We are surrounded by technology that collects, transmits, manipulates and ultimately needs to understand reams of information of an order of magnitude which is hard to comprehend.

The need to understand this *big data*, as the mass (and sometimes mess) of data that arises in the modern world is called, comes up in all sorts of different contexts: from the biomedical sciences to finance, the internet, software and hardware development and security, and image processing, to name just a few.

Mathematics has long been called the “language of the universe”, underpinning the development of modern science and technology. There is every reason to believe that mathematics, too, will provide the language of data: both the data itself (the values of the qualitative or quantitative variables) and the information (the content and meaning) it contains. To find out more about this burgeoning area of research we spoke to Carola Schönlieb, the director of a new research institute, the Cantab Capital Institute for Mathematics of Information.

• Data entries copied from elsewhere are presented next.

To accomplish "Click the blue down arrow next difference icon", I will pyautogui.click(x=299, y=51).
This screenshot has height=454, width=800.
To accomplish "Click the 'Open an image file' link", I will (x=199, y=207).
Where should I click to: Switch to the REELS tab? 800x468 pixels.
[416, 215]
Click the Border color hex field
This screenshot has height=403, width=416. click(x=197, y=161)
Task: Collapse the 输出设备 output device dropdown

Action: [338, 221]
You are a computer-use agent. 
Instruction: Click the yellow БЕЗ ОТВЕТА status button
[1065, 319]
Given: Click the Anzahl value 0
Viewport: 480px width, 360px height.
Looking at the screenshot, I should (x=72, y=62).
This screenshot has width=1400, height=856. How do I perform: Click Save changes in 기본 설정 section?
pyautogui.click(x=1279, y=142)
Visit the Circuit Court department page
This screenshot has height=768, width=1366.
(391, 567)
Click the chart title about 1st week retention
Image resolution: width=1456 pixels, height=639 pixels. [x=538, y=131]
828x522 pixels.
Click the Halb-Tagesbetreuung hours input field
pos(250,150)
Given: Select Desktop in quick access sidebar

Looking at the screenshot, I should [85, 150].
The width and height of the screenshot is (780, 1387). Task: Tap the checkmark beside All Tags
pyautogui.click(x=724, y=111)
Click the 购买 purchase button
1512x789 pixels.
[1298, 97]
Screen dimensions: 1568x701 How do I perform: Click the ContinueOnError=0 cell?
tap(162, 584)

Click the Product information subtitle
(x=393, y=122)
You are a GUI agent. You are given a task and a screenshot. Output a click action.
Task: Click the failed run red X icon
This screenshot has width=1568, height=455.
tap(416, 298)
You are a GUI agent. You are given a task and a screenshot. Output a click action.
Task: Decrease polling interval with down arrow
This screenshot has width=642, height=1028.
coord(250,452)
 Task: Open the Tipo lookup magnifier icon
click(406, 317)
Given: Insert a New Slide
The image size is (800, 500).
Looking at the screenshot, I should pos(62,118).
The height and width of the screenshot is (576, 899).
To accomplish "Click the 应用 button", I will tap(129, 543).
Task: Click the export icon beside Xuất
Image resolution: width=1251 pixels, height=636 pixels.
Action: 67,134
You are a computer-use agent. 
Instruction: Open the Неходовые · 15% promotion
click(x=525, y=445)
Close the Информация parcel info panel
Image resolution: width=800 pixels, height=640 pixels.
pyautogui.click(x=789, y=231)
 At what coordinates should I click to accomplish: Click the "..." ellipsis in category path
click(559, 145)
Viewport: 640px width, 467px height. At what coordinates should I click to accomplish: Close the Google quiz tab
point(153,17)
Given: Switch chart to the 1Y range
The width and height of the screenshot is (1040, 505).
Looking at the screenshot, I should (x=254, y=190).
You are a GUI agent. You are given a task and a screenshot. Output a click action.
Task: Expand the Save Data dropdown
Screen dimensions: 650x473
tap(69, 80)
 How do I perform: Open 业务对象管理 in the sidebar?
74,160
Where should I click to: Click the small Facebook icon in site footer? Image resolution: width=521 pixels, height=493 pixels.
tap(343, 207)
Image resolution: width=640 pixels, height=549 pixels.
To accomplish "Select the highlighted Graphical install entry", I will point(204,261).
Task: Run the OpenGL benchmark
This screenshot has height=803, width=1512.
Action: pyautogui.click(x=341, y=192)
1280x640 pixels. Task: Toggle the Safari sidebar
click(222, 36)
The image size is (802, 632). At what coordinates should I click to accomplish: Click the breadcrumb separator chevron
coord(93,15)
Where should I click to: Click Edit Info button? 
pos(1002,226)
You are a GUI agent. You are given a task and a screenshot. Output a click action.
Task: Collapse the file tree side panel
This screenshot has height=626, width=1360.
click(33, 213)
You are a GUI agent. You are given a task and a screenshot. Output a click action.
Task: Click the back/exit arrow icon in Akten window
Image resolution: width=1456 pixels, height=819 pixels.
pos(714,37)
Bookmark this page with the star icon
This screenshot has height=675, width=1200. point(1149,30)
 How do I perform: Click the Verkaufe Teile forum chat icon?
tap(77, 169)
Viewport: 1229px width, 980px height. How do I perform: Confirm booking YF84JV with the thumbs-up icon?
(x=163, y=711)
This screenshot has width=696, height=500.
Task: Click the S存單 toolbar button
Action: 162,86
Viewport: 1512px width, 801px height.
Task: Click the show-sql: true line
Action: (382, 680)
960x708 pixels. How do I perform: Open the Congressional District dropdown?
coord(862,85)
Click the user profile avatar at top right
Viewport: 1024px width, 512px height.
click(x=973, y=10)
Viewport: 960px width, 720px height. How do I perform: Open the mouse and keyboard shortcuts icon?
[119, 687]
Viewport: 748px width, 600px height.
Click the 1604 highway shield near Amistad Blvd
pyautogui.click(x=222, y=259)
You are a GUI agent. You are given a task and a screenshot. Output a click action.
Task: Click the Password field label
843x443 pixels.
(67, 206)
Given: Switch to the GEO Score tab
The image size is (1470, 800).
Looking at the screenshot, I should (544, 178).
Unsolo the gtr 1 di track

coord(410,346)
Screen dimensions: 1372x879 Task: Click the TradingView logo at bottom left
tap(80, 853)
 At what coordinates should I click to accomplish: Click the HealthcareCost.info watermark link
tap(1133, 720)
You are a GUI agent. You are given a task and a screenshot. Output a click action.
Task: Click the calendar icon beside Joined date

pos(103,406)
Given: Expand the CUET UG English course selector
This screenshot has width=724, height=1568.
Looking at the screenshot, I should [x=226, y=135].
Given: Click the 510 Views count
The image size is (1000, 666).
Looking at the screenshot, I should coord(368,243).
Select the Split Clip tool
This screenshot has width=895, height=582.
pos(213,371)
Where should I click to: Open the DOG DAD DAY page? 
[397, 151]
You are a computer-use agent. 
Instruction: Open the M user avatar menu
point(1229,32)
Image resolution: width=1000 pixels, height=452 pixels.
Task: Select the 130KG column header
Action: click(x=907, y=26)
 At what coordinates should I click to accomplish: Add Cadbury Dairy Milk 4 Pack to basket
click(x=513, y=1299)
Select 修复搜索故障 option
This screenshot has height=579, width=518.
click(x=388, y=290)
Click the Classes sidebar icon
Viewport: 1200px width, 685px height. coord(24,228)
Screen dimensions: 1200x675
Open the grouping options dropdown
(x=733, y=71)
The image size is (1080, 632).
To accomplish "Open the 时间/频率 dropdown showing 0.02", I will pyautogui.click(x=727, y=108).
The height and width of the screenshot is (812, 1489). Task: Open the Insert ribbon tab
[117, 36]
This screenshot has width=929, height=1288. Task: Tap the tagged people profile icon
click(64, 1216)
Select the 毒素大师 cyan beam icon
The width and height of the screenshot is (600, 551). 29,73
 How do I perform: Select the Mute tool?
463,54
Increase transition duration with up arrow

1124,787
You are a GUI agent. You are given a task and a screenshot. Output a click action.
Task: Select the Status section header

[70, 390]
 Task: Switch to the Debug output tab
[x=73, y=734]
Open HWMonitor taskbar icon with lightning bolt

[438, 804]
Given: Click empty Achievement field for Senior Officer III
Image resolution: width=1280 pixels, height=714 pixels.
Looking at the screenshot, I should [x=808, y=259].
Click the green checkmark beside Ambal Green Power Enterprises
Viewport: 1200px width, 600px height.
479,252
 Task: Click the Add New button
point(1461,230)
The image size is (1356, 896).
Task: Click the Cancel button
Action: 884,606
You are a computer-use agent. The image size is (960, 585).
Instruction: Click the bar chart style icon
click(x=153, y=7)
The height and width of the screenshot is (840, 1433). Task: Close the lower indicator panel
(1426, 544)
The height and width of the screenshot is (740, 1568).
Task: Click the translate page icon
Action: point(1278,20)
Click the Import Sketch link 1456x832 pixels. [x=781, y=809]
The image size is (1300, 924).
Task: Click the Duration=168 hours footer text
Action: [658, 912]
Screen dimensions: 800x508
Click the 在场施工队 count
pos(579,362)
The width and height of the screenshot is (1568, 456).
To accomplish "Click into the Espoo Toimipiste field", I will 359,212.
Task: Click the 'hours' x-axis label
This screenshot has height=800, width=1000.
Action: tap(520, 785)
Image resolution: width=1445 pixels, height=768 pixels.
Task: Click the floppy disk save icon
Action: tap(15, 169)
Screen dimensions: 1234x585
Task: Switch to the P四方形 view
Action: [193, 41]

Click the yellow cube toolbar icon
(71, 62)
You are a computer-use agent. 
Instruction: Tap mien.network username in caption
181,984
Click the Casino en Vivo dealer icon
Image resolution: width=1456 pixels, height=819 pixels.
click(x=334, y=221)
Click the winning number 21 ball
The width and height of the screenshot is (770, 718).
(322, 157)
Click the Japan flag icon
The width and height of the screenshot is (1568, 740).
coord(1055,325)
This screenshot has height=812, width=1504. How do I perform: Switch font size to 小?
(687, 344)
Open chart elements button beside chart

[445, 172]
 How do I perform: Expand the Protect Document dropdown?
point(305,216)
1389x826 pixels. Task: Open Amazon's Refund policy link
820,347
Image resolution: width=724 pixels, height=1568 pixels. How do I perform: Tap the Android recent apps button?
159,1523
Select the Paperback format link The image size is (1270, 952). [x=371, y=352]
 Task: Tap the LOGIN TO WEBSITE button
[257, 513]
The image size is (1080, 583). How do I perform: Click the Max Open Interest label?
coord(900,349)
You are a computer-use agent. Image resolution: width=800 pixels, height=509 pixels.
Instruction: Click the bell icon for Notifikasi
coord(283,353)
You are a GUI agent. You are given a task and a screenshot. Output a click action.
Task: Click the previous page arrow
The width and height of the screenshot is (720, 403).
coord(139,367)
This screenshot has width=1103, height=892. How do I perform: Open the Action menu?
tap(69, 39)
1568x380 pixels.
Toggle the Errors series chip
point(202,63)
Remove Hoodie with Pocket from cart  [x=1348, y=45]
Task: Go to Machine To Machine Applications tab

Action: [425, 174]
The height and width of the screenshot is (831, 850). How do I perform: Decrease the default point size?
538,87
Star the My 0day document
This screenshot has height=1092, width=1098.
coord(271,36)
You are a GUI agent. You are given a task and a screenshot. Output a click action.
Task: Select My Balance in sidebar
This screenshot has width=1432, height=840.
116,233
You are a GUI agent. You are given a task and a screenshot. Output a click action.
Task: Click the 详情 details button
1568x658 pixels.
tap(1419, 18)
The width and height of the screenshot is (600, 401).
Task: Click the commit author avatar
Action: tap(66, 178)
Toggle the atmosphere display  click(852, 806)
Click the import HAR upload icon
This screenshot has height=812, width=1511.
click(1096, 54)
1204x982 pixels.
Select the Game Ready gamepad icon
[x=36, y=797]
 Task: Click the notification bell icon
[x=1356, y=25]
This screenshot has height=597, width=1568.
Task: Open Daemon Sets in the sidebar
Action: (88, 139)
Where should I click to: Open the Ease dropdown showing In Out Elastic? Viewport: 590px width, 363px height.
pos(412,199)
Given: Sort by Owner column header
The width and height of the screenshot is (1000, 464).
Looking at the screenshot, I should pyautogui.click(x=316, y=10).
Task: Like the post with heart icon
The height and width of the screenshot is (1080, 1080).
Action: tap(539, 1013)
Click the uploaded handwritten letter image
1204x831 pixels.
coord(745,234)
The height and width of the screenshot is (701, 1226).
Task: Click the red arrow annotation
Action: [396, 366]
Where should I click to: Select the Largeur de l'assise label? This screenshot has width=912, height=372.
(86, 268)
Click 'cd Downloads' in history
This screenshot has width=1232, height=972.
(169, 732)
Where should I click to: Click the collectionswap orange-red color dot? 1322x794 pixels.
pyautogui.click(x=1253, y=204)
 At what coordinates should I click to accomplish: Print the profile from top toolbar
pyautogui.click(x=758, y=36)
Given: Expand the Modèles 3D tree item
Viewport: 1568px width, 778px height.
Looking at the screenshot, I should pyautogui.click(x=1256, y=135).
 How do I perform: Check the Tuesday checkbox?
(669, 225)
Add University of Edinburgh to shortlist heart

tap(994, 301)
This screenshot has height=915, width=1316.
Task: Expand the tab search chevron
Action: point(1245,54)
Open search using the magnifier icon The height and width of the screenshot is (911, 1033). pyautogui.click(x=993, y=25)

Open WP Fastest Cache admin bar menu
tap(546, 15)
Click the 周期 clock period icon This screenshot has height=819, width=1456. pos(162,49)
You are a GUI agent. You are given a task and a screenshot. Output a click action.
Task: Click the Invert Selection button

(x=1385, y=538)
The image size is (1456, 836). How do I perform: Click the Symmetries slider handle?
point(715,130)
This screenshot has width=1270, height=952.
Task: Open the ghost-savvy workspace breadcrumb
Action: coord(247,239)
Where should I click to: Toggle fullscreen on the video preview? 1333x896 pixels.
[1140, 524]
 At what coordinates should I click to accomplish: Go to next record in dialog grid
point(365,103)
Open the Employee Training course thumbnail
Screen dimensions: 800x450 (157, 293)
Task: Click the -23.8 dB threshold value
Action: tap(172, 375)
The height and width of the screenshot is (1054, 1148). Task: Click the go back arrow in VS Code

“In fact, it is not the data itself that is so important, but rather the information contained within it,” says Schönlieb. “Using fundamental techniques from the mathematical sciences, it is possible to understand the limitations of what can be found from the data, and whether this information can be found in the next few seconds, minutes, hours, or if we have to run an algorithm forever without ever providing an answer. We can also use maths and stats to understand how certain or uncertain we should be about conclusions we draw from data.” We’re looking forward to hearing about the work of the institute in the future — and you can rest assured your photos of kittens serve a mathematical purpose!